ACTION ITEM - Every line from the one with "You are a computer-use" through the end of the material below, both ends included, should be transcribed exactly, without pictures.
----
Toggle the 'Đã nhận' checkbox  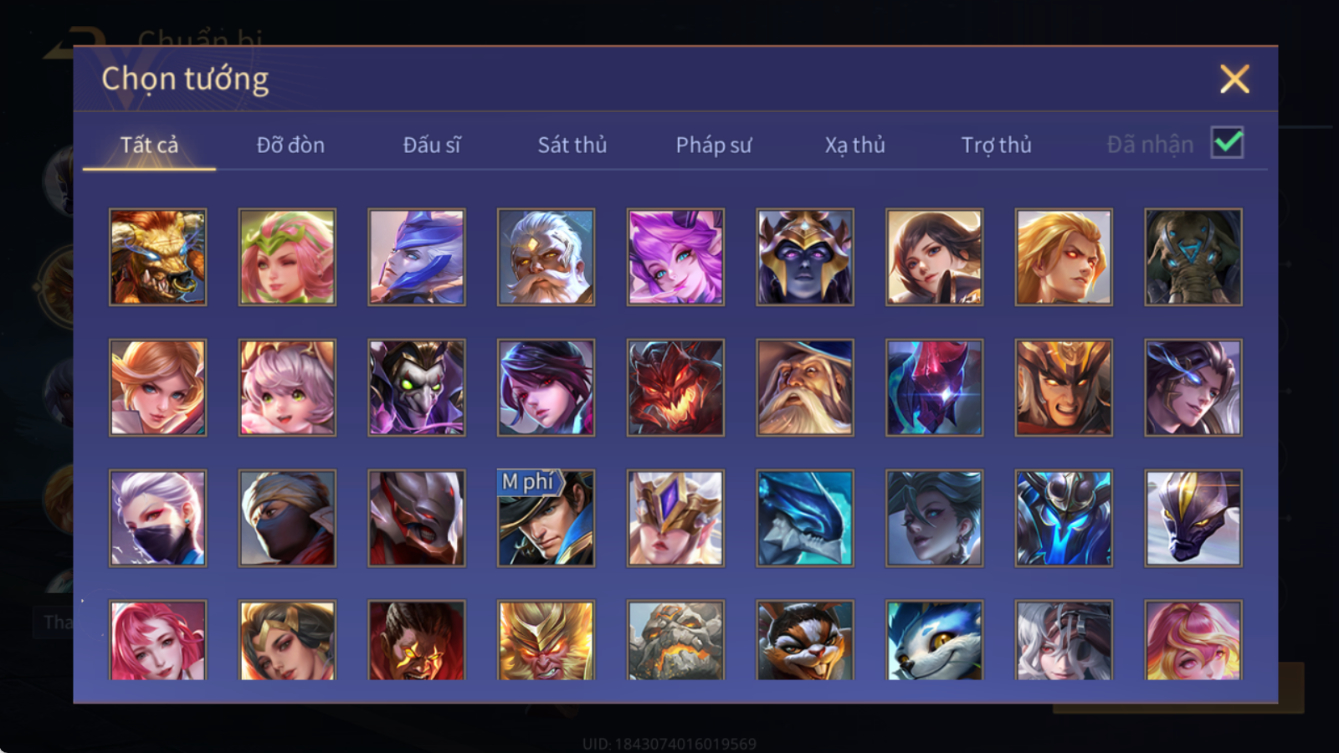point(1227,143)
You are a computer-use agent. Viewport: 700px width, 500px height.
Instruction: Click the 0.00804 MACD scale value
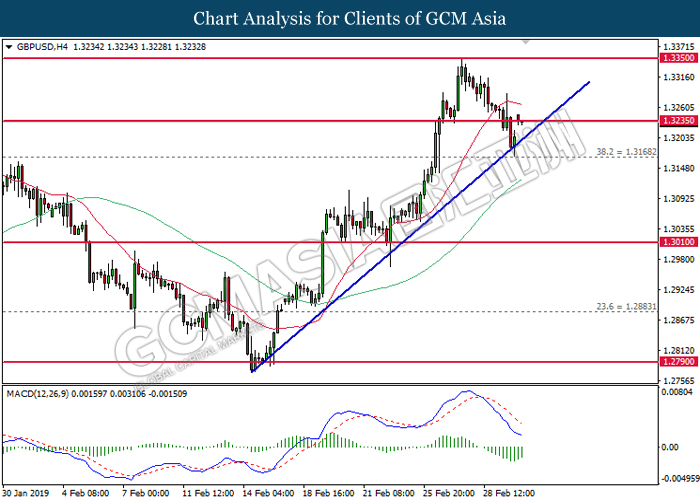tap(679, 392)

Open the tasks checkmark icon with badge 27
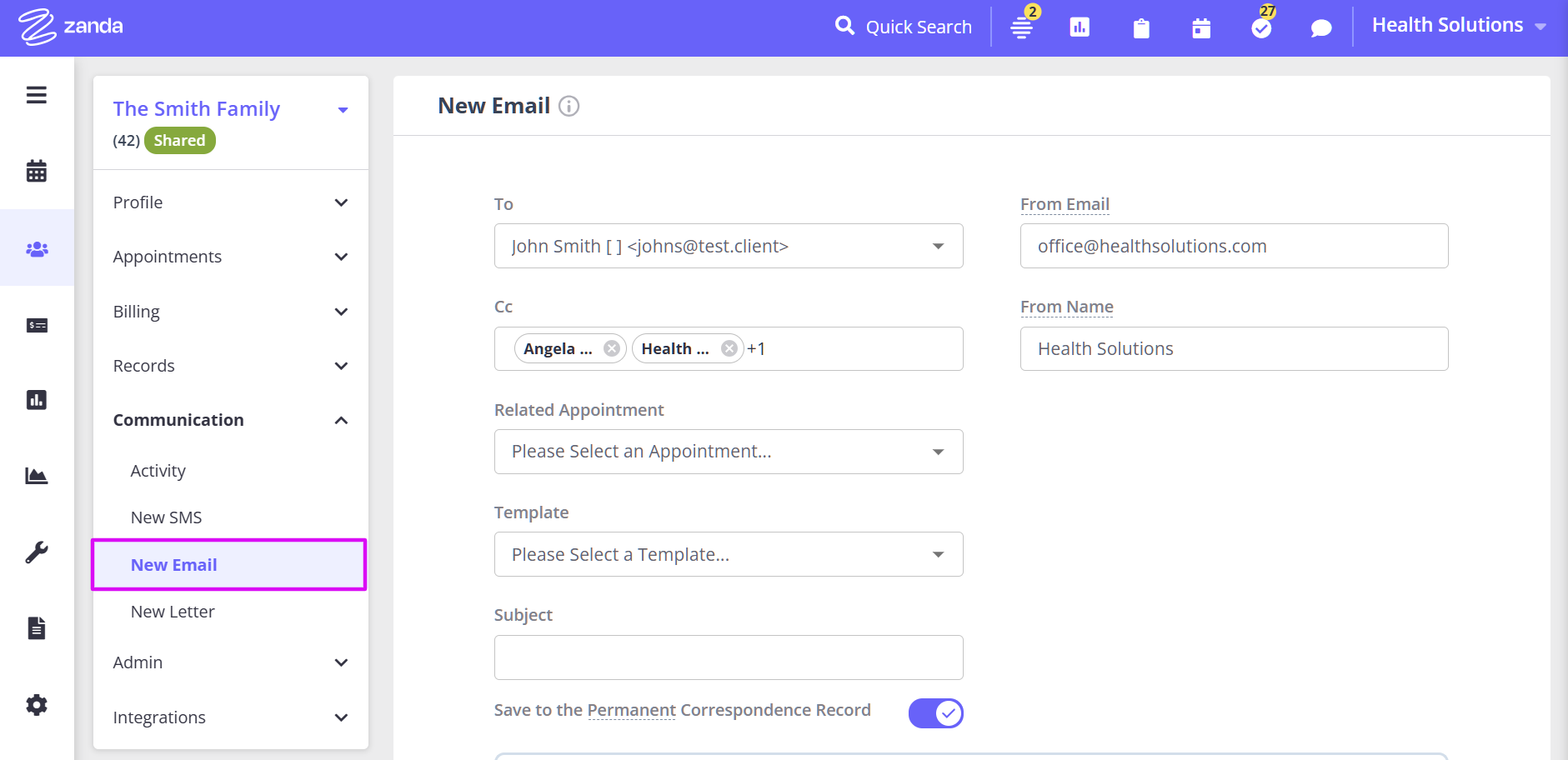1261,28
----
EXERCISE RESULT -
You are a computer-use agent. Viewport: 700px width, 500px height.
Instruction: Click the 0.00804 MACD scale value
tap(679, 392)

Open the tasks checkmark icon with badge 27
1261,28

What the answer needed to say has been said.